■ TASK REQUIREMENTS ■
Reproduce exactly, and only, the lines below from the one containing "This screenshot has height=450, width=800." through the one containing "Given: Click the 9% score next to Normal".

*-*-*

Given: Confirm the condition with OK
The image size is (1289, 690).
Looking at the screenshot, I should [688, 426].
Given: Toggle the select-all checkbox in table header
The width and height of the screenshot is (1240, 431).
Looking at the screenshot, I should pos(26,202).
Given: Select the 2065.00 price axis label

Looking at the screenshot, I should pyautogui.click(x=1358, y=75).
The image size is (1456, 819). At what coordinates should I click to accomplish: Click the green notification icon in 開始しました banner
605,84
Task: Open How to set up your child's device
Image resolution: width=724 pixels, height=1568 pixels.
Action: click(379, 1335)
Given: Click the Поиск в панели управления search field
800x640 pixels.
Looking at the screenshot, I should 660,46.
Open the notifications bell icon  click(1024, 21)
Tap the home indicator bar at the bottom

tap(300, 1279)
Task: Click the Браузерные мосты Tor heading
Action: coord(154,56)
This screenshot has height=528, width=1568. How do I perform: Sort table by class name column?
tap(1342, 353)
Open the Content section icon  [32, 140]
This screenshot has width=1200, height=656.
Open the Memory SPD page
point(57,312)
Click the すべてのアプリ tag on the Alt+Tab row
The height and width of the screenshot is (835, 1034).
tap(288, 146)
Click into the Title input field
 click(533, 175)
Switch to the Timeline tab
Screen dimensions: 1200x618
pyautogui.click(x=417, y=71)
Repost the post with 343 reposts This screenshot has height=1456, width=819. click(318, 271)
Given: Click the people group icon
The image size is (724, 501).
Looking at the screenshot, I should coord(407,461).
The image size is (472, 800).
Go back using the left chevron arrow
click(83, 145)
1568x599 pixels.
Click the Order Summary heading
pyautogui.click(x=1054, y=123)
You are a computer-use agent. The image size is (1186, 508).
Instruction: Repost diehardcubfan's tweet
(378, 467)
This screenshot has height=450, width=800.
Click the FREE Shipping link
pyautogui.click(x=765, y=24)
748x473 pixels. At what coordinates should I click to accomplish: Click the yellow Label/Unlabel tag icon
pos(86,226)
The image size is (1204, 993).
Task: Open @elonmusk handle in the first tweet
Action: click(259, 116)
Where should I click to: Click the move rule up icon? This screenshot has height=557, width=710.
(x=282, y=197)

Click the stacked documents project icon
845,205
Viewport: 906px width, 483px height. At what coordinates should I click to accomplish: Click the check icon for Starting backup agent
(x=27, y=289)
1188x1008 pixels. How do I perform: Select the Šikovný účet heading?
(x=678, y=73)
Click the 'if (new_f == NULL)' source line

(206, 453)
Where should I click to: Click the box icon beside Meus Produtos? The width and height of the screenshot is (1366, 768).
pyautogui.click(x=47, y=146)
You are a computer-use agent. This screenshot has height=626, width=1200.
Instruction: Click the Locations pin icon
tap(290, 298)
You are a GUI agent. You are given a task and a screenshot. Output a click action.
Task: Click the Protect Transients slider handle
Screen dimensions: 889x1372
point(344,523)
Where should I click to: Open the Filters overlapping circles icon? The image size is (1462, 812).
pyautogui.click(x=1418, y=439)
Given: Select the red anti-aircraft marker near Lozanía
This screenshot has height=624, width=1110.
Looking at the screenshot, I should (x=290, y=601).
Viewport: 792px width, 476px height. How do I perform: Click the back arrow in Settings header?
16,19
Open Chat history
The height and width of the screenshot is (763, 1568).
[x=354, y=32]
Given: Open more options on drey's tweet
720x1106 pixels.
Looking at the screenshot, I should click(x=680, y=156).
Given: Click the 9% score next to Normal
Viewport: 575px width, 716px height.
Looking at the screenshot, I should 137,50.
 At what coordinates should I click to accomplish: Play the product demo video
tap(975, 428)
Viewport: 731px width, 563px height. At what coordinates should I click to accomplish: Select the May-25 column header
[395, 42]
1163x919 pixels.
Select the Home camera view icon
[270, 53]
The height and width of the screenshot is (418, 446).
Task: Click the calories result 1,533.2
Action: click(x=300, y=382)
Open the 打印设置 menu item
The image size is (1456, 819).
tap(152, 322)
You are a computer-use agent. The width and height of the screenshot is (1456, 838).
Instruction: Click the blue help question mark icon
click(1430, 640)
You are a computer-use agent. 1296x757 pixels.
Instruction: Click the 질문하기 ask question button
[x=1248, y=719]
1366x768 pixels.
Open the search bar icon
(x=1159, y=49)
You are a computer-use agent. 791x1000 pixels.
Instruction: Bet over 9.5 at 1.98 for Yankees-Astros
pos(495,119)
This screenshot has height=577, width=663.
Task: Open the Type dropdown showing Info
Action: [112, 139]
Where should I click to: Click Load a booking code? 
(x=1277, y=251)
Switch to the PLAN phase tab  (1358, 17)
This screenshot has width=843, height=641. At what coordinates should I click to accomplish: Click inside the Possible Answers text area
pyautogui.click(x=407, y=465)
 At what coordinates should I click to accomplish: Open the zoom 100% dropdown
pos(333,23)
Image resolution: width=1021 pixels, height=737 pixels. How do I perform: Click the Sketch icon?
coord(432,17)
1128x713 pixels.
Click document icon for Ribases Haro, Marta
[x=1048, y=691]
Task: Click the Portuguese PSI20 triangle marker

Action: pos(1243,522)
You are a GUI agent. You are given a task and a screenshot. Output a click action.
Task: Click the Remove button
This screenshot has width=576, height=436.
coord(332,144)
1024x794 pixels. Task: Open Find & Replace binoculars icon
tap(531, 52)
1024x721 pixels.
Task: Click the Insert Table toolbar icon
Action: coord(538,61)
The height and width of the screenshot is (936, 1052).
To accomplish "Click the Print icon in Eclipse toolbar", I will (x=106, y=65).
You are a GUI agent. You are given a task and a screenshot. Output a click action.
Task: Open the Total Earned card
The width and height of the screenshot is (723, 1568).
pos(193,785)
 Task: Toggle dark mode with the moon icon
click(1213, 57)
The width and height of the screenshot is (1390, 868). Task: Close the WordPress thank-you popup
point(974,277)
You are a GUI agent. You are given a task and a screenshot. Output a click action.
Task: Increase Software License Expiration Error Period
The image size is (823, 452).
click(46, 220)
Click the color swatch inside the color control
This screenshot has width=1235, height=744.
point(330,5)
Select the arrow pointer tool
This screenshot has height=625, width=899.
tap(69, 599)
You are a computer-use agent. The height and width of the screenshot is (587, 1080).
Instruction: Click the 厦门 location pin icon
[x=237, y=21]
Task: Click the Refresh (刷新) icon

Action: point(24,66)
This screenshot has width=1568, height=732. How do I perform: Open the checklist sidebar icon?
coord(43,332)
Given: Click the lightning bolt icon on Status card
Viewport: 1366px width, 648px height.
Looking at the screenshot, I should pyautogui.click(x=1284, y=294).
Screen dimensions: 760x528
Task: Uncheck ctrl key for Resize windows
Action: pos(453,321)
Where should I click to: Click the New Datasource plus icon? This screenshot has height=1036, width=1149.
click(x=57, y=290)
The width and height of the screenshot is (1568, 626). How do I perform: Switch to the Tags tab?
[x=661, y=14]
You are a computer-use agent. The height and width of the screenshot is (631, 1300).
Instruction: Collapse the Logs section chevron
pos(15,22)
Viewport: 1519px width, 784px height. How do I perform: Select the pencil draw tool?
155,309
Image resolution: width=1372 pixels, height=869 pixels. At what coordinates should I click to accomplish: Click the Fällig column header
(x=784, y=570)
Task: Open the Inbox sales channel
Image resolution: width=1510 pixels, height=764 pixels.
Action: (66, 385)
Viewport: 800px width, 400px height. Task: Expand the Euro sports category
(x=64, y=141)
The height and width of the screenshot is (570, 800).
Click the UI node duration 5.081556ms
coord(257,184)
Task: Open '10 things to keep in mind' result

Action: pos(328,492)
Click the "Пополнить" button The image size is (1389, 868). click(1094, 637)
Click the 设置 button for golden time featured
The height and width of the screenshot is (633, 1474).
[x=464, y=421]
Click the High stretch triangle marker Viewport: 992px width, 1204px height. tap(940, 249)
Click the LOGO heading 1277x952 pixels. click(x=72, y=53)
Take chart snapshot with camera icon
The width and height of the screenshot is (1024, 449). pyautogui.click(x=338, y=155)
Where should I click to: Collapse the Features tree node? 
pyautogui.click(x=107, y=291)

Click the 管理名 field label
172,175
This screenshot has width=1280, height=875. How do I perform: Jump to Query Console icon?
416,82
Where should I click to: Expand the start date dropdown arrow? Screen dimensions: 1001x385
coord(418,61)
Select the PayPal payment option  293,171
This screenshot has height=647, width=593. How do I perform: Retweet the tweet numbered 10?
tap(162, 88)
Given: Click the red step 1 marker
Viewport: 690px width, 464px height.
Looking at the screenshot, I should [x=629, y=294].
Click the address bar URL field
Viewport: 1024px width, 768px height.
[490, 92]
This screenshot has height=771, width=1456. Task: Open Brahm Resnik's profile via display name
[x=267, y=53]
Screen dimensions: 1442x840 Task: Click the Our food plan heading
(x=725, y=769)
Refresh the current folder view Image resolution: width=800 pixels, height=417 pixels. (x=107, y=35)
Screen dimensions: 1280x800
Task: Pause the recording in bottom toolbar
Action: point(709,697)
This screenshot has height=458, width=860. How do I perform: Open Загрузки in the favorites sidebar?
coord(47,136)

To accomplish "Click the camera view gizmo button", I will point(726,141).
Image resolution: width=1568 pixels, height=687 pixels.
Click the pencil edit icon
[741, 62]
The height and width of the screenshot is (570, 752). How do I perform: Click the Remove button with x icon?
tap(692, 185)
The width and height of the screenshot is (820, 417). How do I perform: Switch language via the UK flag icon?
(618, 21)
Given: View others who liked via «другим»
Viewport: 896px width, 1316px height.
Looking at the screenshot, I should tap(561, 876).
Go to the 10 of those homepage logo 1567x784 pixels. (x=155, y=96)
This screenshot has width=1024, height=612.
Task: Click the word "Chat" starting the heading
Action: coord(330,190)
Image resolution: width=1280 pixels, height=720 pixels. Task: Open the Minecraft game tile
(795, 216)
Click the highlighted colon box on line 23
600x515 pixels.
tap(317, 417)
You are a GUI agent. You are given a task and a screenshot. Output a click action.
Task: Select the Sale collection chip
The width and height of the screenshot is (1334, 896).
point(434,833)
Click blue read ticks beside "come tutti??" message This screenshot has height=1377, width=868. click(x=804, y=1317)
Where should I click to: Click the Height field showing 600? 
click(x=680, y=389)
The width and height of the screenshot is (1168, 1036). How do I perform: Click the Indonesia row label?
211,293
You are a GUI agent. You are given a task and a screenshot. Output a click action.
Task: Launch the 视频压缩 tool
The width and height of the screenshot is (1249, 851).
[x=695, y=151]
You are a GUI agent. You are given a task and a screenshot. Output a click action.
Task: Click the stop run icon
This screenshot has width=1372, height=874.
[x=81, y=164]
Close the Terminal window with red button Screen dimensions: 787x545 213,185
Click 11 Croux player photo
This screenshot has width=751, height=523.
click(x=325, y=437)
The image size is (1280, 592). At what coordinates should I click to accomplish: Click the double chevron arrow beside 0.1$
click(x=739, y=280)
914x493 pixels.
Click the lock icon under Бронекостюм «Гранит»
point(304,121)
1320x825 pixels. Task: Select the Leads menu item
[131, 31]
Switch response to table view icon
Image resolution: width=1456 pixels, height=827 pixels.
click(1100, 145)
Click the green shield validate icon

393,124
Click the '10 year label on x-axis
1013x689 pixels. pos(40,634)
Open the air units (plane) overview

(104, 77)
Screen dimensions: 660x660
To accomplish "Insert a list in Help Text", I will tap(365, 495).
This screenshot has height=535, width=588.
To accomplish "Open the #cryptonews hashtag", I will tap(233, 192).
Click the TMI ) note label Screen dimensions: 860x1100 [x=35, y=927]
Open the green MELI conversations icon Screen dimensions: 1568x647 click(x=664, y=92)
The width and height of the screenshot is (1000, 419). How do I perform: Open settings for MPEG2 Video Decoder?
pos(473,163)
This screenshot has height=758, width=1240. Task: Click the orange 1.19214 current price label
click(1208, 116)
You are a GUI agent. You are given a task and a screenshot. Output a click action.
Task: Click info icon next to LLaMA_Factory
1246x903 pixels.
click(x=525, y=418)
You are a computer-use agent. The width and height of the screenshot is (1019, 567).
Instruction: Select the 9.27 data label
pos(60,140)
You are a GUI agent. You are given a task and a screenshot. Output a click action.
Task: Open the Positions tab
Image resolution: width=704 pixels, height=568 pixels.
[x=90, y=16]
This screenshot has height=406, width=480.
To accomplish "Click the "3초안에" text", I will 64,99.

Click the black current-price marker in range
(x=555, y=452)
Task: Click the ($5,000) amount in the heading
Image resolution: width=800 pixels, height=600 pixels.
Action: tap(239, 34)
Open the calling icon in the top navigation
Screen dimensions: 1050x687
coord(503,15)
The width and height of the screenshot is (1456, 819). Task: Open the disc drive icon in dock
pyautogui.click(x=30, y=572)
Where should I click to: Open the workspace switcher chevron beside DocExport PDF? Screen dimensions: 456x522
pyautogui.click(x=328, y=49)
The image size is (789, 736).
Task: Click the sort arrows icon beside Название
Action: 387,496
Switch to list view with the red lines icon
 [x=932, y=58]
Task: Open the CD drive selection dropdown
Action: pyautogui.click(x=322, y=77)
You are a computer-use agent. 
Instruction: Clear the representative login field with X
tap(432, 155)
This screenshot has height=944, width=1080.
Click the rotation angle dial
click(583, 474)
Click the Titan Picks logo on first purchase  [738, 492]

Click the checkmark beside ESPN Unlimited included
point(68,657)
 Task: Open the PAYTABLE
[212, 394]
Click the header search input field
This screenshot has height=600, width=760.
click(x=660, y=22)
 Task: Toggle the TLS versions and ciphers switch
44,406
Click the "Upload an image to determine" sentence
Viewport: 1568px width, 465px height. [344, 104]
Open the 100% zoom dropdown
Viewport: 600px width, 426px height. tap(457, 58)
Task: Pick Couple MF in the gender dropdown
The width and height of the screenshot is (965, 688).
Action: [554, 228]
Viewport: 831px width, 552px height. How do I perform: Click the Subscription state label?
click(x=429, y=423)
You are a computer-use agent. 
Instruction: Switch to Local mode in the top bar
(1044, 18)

*-*-*

■ REPLY ■
This screenshot has height=450, width=800.
Click the FREE Shipping link
pyautogui.click(x=765, y=24)
748x473 pixels. At what coordinates should I click to accomplish: Click the yellow Label/Unlabel tag icon
pos(86,226)
The image size is (1204, 993).
Task: Open @elonmusk handle in the first tweet
Action: click(259, 116)
Where should I click to: Click the move rule up icon? This screenshot has height=557, width=710.
(x=282, y=197)

Click the stacked documents project icon
845,205
Viewport: 906px width, 483px height. At what coordinates should I click to accomplish: Click the check icon for Starting backup agent
(x=27, y=289)
1188x1008 pixels. How do I perform: Select the Šikovný účet heading?
(x=678, y=73)
Click the 'if (new_f == NULL)' source line

(206, 453)
Where should I click to: Click the box icon beside Meus Produtos? The width and height of the screenshot is (1366, 768).
pyautogui.click(x=47, y=146)
You are a computer-use agent. This screenshot has height=626, width=1200.
Instruction: Click the Locations pin icon
tap(290, 298)
You are a GUI agent. You are given a task and a screenshot. Output a click action.
Task: Click the Protect Transients slider handle
Screen dimensions: 889x1372
point(344,523)
Where should I click to: Open the Filters overlapping circles icon? The image size is (1462, 812).
pyautogui.click(x=1418, y=439)
Given: Select the red anti-aircraft marker near Lozanía
This screenshot has height=624, width=1110.
Looking at the screenshot, I should (x=290, y=601).
Viewport: 792px width, 476px height. How do I perform: Click the back arrow in Settings header?
16,19
Open Chat history
The height and width of the screenshot is (763, 1568).
[x=354, y=32]
Given: Open more options on drey's tweet
720x1106 pixels.
Looking at the screenshot, I should click(x=680, y=156).
Given: Click the 9% score next to Normal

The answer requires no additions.